Roorda voiced concerns about the cost of creating a new test, especially now with unexpected losses due to COVID-19 and raised doubt about the feasibility of the timeline. Roorda also cast doubt on the decision as Napolitano steps down as UC President at the end of the summer and questioned whether this action will address discrimination in testing. 

With six of the UCs topping the list of most applied to schools in the country, Roorda has more to worry about than just the success of these tests in predicting success in college; the UC phasing out the use of SAT and ACT will have major impacts on the larger academic sphere, especially in large public institutions.

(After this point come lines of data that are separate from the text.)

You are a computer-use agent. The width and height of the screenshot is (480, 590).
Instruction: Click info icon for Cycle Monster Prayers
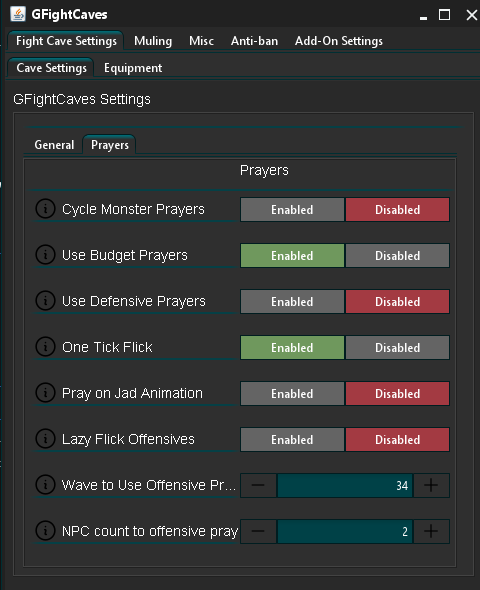click(x=45, y=208)
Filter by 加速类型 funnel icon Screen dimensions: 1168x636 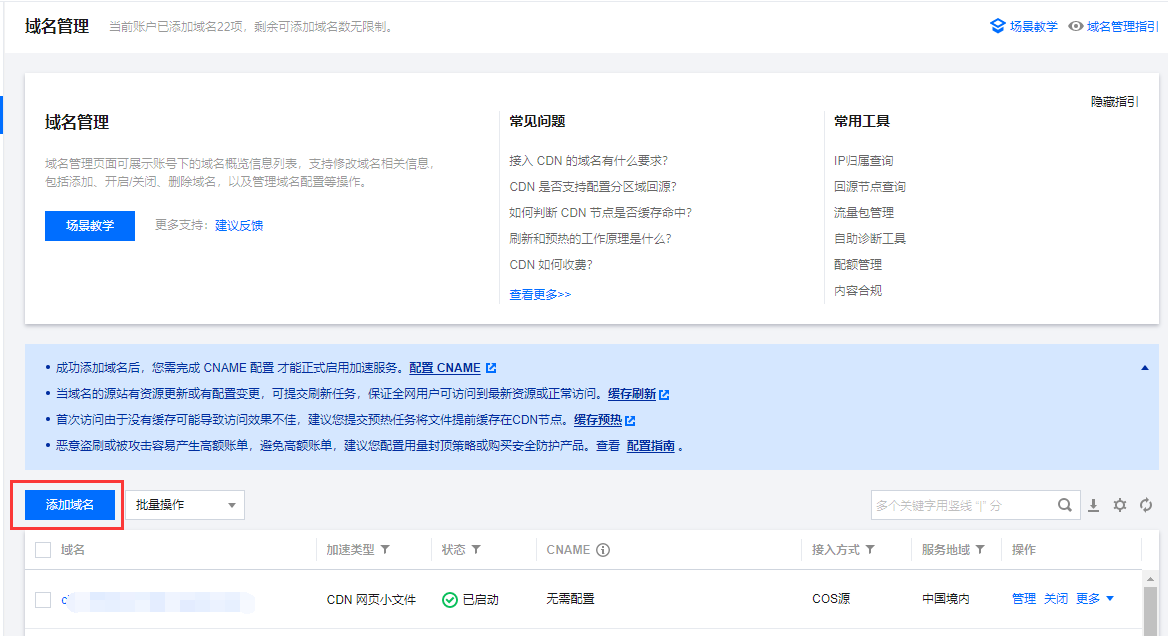pos(386,550)
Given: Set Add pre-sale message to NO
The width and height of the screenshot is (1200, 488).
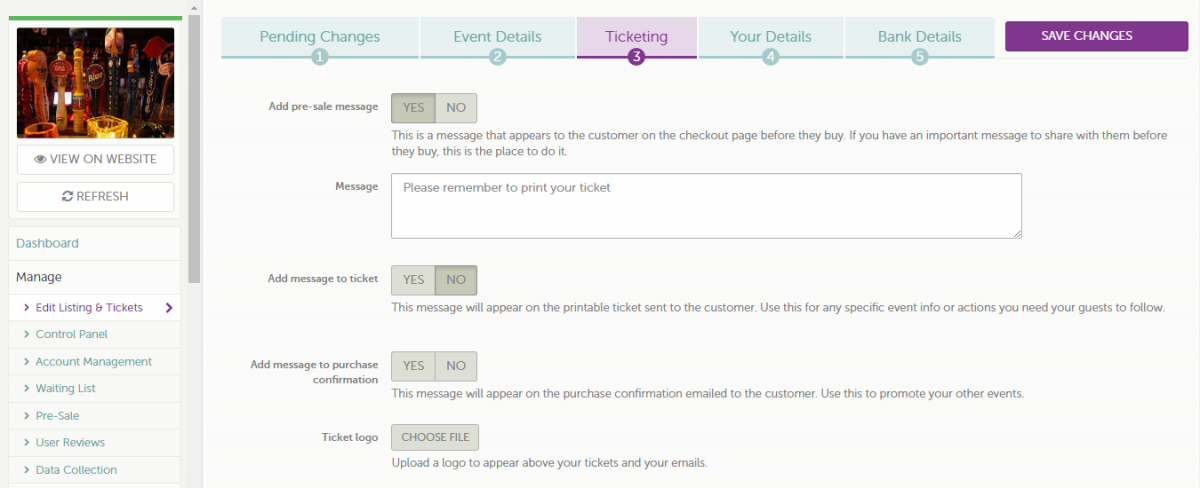Looking at the screenshot, I should pyautogui.click(x=456, y=108).
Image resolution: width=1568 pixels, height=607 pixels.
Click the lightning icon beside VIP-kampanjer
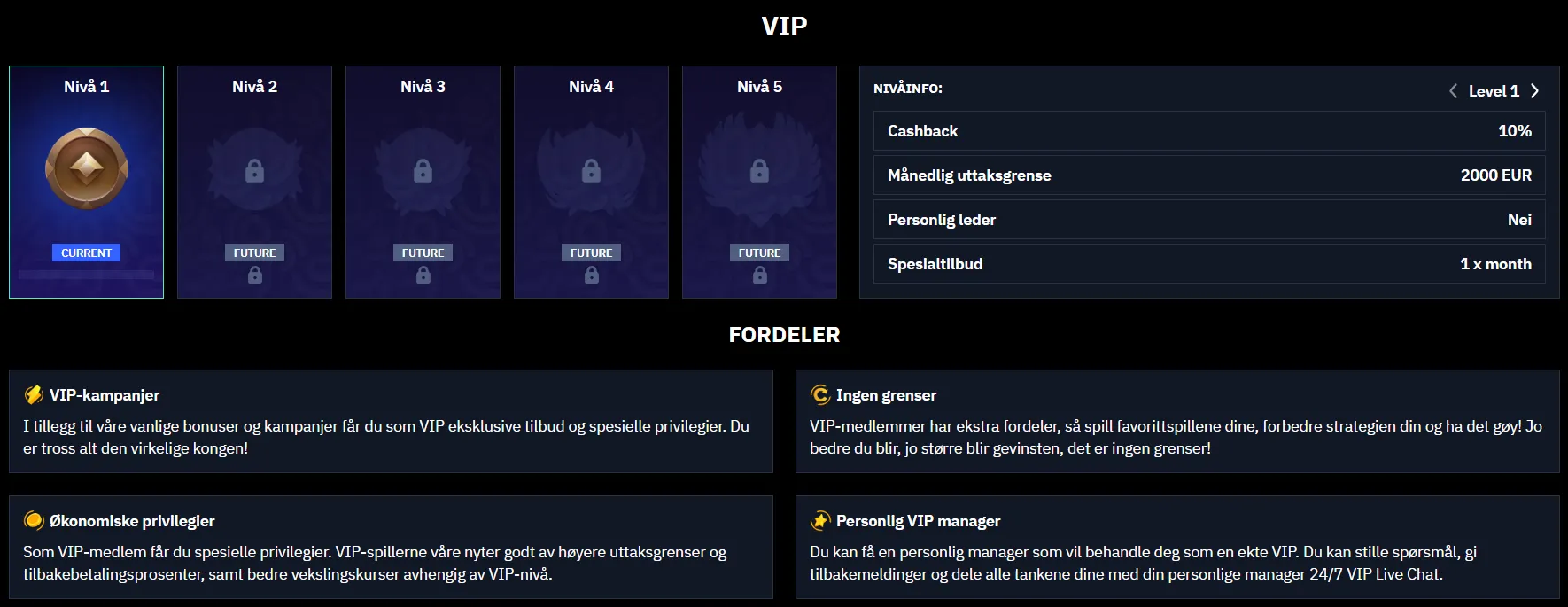click(x=34, y=395)
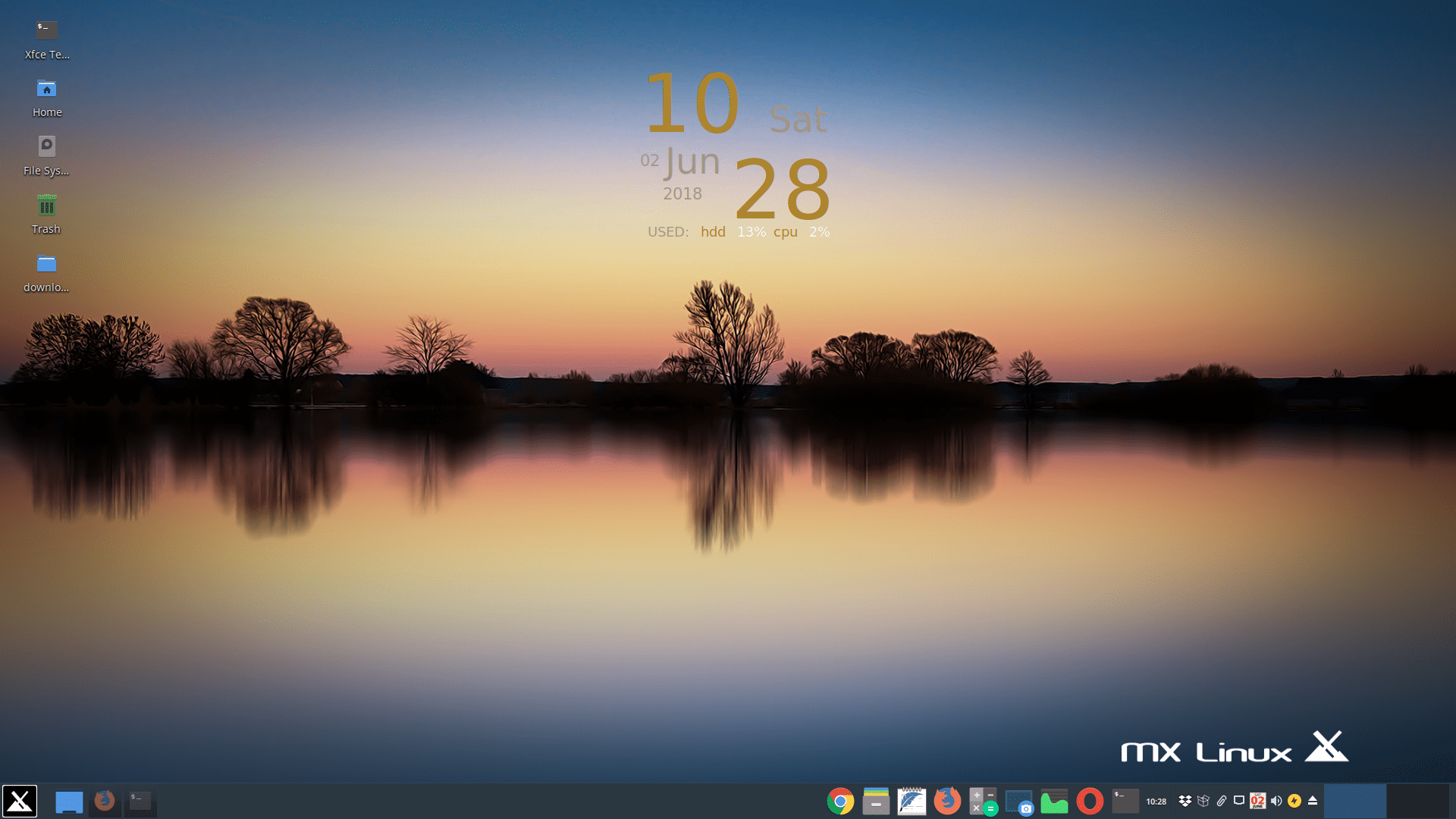
Task: Click the MX Linux X button taskbar
Action: click(19, 801)
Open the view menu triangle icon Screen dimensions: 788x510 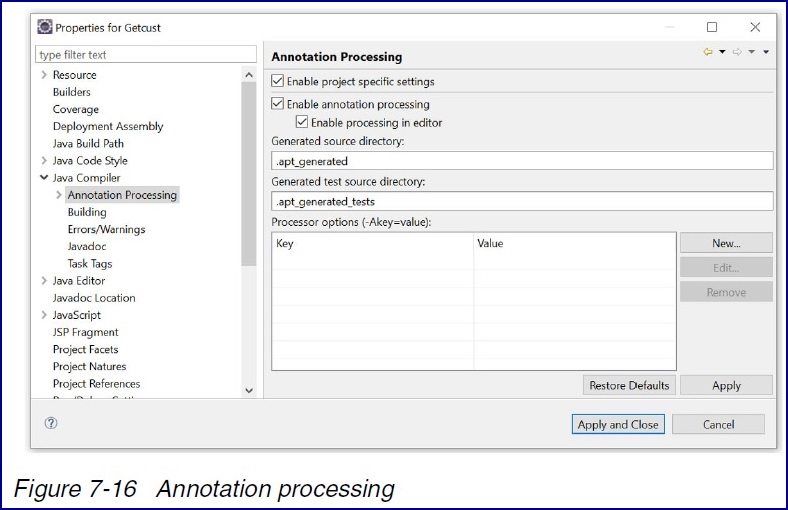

“One thing I can predict pretty strongly is if UC gives up the SAT and the ACT, those tests are going to be dead,” said member of the STTF James Griesemer.

Though the most recent actions were taken in quick succession, it is in fact standard policy that the UC revisit the role of testing in the admissions process about every 10 years. 

“This is really the result of many years of work from a variety of different perspectives,” said Chair of the Board of Regents John Pérez after the Regents voted to move forward in phasing out the SAT and ACT in admission. “It [was] important that we came at this question from a variety of points of views and we come out of this question unified in this 23–0 vote.”